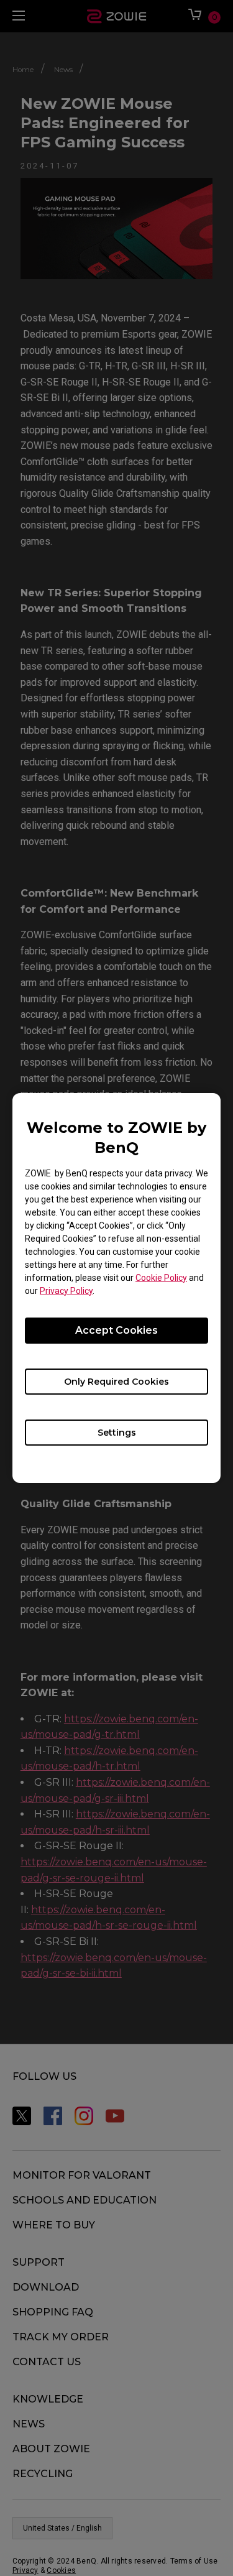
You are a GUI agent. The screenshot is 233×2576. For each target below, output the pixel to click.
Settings (117, 1432)
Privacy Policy (66, 1291)
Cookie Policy (161, 1278)
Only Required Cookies (116, 1381)
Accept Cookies (116, 1330)
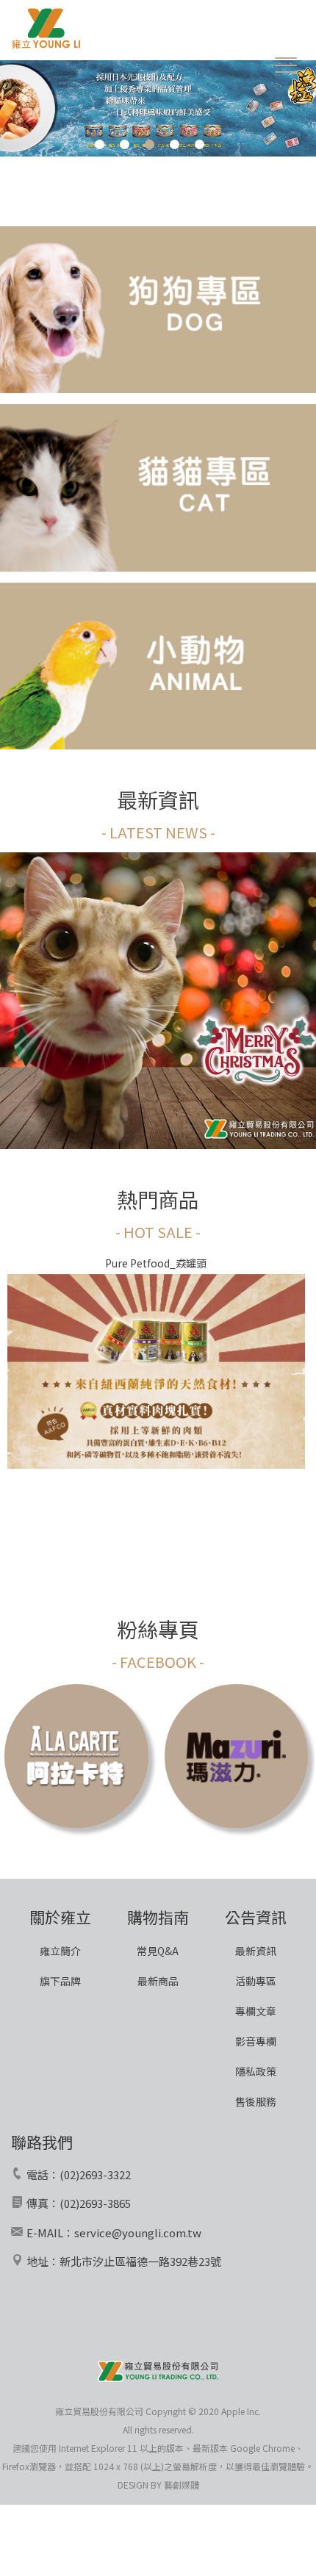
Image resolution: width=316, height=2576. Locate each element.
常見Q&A (158, 1950)
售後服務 (255, 2101)
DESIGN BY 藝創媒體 (158, 2484)
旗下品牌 (60, 1981)
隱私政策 (255, 2071)
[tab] (100, 139)
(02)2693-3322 (95, 2174)
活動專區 (255, 1981)
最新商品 (158, 1981)
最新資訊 (255, 1950)
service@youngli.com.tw (137, 2232)
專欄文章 (255, 2011)
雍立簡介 (60, 1950)
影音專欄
_ _ _ _ _
■ **Brief**:
Produce an exact copy of only those lines that run from the line with "Accept Cookies (116, 1330)" to the final line of the records, including both; exclude images.

■ **Solution below**:
Accept Cookies (116, 1330)
Image resolution: width=316, height=2576. Locate each element.
常見Q&A (158, 1950)
售後服務 (255, 2101)
DESIGN BY 藝創媒體 (158, 2484)
旗下品牌 (60, 1981)
隱私政策 (255, 2071)
[tab] (100, 139)
(02)2693-3322 (95, 2174)
活動專區 (255, 1981)
最新商品 (158, 1981)
最新資訊 (255, 1950)
service@youngli.com.tw (137, 2232)
專欄文章 (255, 2011)
雍立簡介 (60, 1950)
影音專欄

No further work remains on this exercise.